Goal - Format the stretch from the line containing "The height and" through the line containing "click(x=101, y=955)" as a JSON list of strings, one per line, with blank lines omitted. Leave the pictures out of the answer.

Records provided -
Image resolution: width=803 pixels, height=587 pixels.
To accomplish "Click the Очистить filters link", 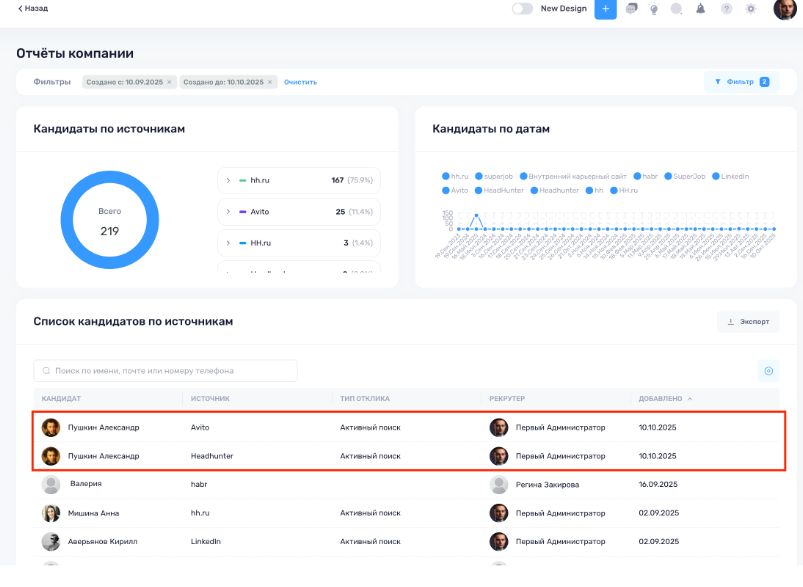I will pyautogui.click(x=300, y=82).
--
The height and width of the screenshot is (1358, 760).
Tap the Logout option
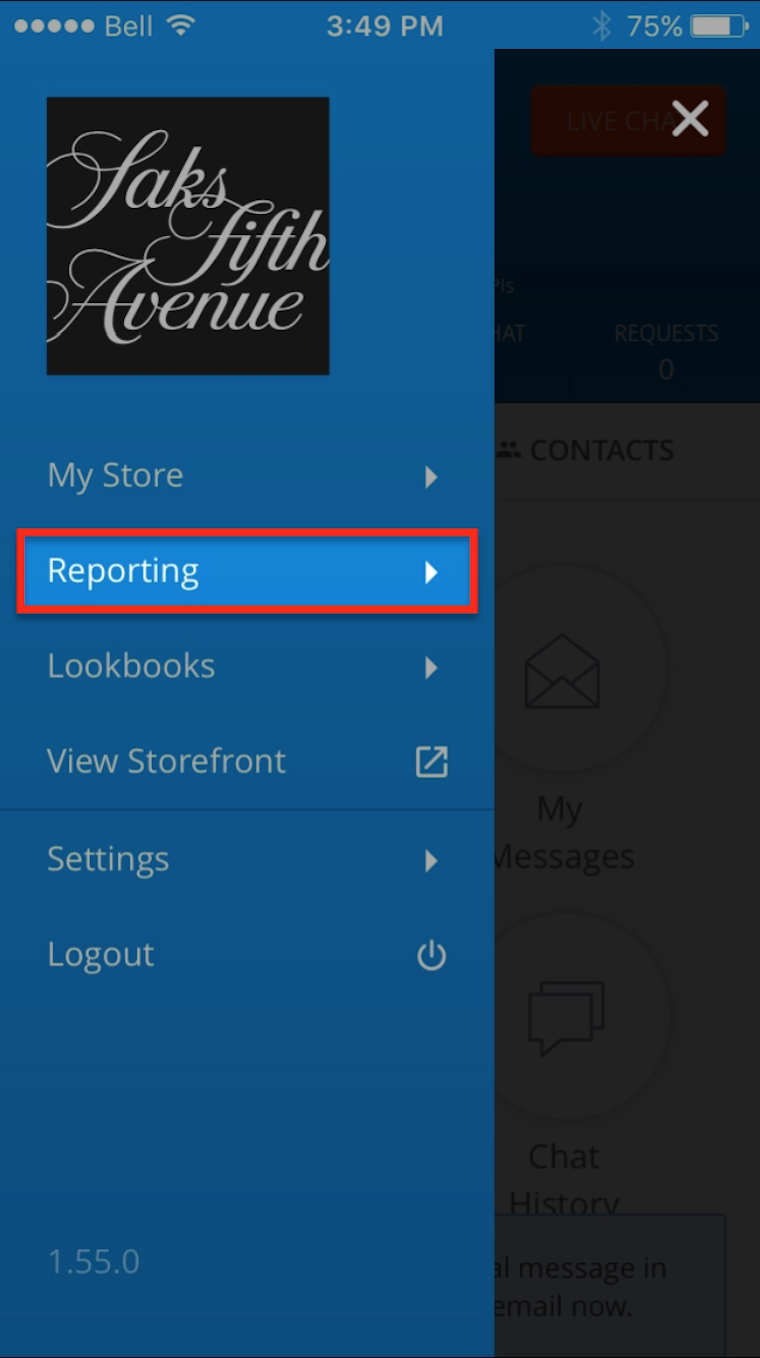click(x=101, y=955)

Full solution -
[
  "The height and width of the screenshot is (1358, 760).",
  "Tap the Logout option",
  "click(x=101, y=955)"
]